Le Tour du mondeVolume 9 (p. 113-118).


RELATION DE VOYAGE DE SHANG-HAÏ À MOSCOU, PAR PÉKIN, LA MONGOLIE ET LA RUSSIE ASIATIQUE,


RÉDIGÉE D’APRÈS LES NOTES DE M. DE BOURBOULON, MINISTRE DE FRANCE EN CHINE, ET DE Mme DE BOURBOULON
PAR M. A. POUSSIELGUE[1].
1859-1862. — TEXTE ET DESSINS INÉDITS.




LE PALAIS DE LA LÉGATION À PÉKIN.

Description du palais de la légation. — La Grande-Porte. — Le drapeau français à Pékin. — La cour d’honneur. — Appartements particuliers. — Casernement de la gendarmerie. — La chapelle. — Le kiosque aux sentences. — Le yamoun du premier secrétaire. — L’enclos des antilopes. — Les arbres et les fleurs du parc. — Les légations d’Angleterre et de Russie.

Le Tsin-Kong-Fou, palais de la légation de France, est un ancien domaine impérial provenant de la famille Tsing et ayant fait retour à la couronne ; il est situé dans la ville Tartare, à l’encoignure de deux grandes rues, le Taï-ti-tchang ou chemin de droite[2], et le Toun-thian-mi-thian ou grande voie de devant le palais : comme il était inhabité depuis vingt-cinq ans, M. le capitaine de Bouvier avait dû venir à Pékin cinq à six semaines à l’avance pour y faire les réparations nécessaires, et il y avait complétement réussi, grâce au concours intelligent des ouvriers chinois.

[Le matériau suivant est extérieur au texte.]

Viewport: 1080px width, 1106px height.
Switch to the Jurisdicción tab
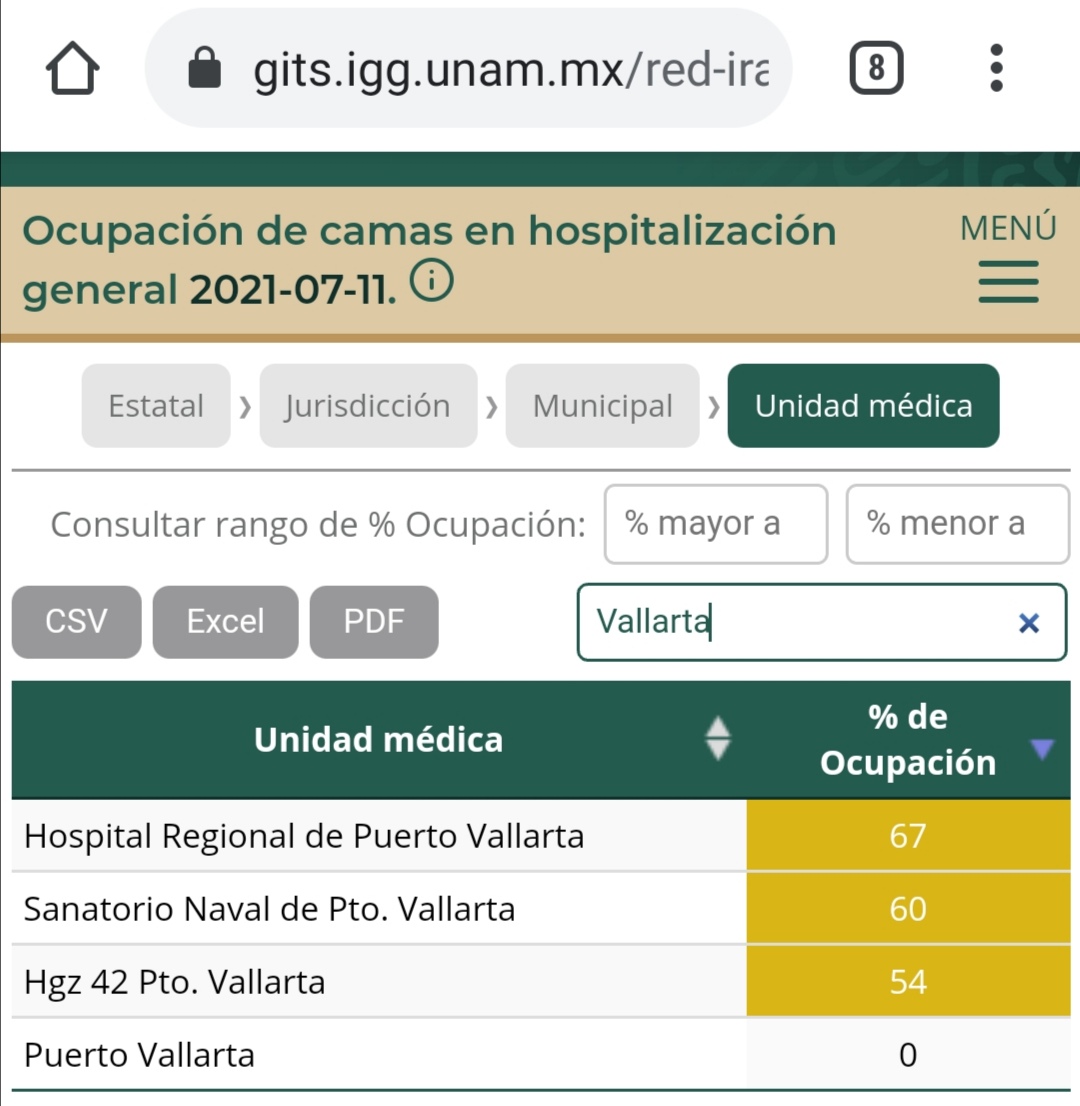(368, 406)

L’entrée de ce palais est monumentale : un large perron avec un escalier en pierre de taille, est entouré de bornes reliées par des chaînes de fonte ; de chaque côté, sur des piédestaux, deux statues de lions plus grands que nature indiquent le Fou ou résidence princière ; au centre de cet escalier, dont les marches sont divisées en deux, une rampe en pente douce donne accès aux chaises à porteur.

Après bien des difficultés, on a obtenu du gouvernement chinois l’autorisation d’arborer le drapeau tricolore au-dessus du vestibule, et d’y placer au fronton une grande tablette sur laquelle des caractères dorés annoncent le séjour de la légation de France à Pékin. C’est la constatation officielle de la présence de la diplomatie française au sein même de la capitale de l’Empire du Milieu.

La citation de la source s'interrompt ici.